On 22 November 2017, the European Commission adopted new guidelines on Good Manufacturing Practice (GMP) specific to Advanced Therapy Medicinal Products (ATMPs). ATMP manufacturers must ensure compliance with these guidelines no later than 22 May 2018.

The guidelines seek to reflect the rapid technological and medical advancements being made in the field of ATMPs (i.e. gene therapies, somatic cell therapies and tissue engineered products), such as decentralised manufacturing for autologous products, automated production, outsourced reconstitution, and gene editing technologies such as CRISPR and immunomodulators. Currently, these new technologies must comply with the general GMP guidelines set out in Volume 4 of The rules governing medicinal products in the European Union. However, these products are often developed in an academic or hospital setting under quality systems different to those typically required for the manufacture of conventional medicinal products.

The guidelines prescribe a risk-based approach which requires manufacturers to design organisational, technical and structural measures appropriate to the specific risks of the product and the manufacturing processes used. The evaluation of these risks and effectiveness of these processes, including the controls and mitigation measures, should be based on current scientific knowledge and the manufacturer’s accumulated experience.

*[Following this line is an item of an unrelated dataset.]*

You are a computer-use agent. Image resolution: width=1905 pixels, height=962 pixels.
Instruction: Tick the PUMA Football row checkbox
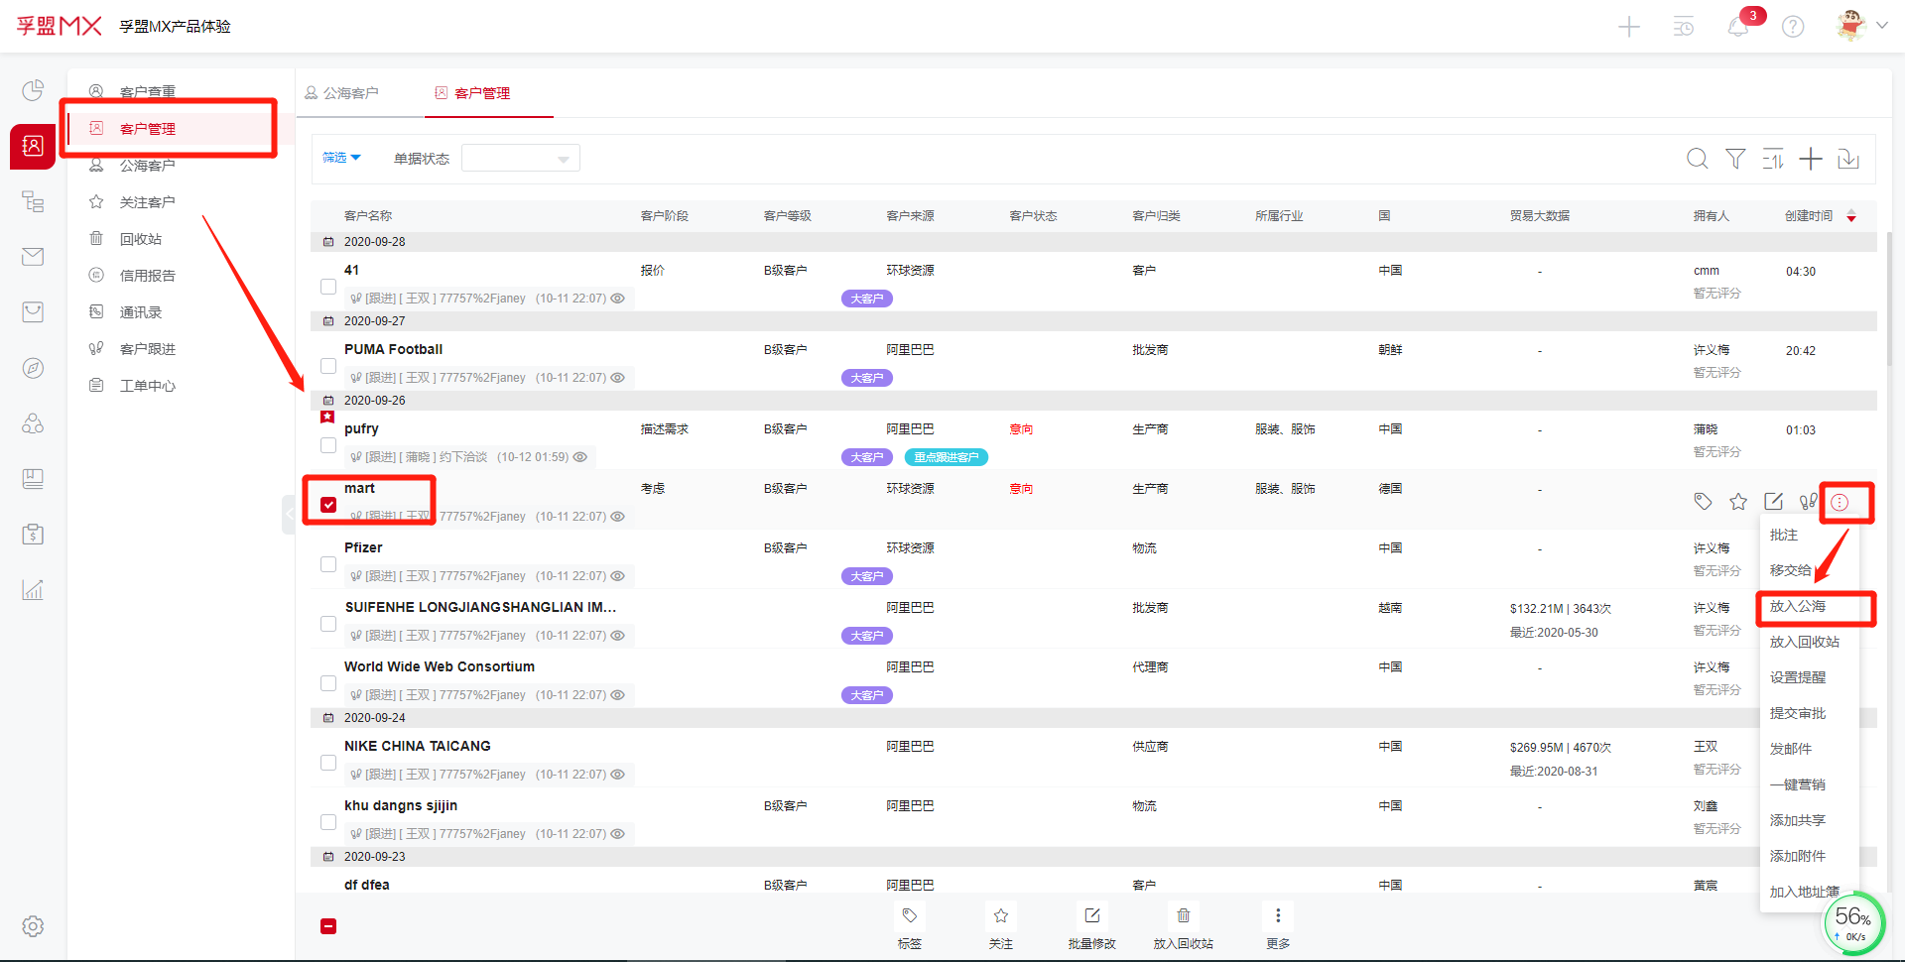(328, 366)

The guidelines specify a number of precautions and checks which aim to improve the integrity of the finished product, and enhance the detection of contaminants when manufacturing using inherently variable starting materials such as human tissues and cell lines. For example, ATMP manufacturers should establish specifications for the starting materials which should be agreed with the suppliers. These specifications should cover aspects of the production, testing and control, storage, and other aspects of handling and distribution as appropriate. Further, the risk of contamination of the starting materials as they move through the supply chain must be assessed.

The guidelines also require ATMP manufacturers to comply with more familiar GMP principles such as having an adequate number of personnel with appropriate qualifications and adequate practical experience relevant to the intended operations, and ensuring that their premises are designed to minimise the opportunity for cross-contamination, the risk of errors and adverse effects on the quality of products. Equipment must be fit for purpose and documentation systems must be designed to control, monitor and record all activities which may affect the quality of the medicinal products. Further, consistent with Article 15 of the ATMP Regulation, traceability records must be kept for a minimum of 30 years after the expiry date of the product.

The guidelines are not intended to place any restraint on the development of new technologies. Whilst they do include some additional obligations for ATMP manufacturers, such as the establishment of starting material specifications, by providing a risk-based approach they also provide autonomy and flexibility in how to ensure compliance in rapidly developing fields.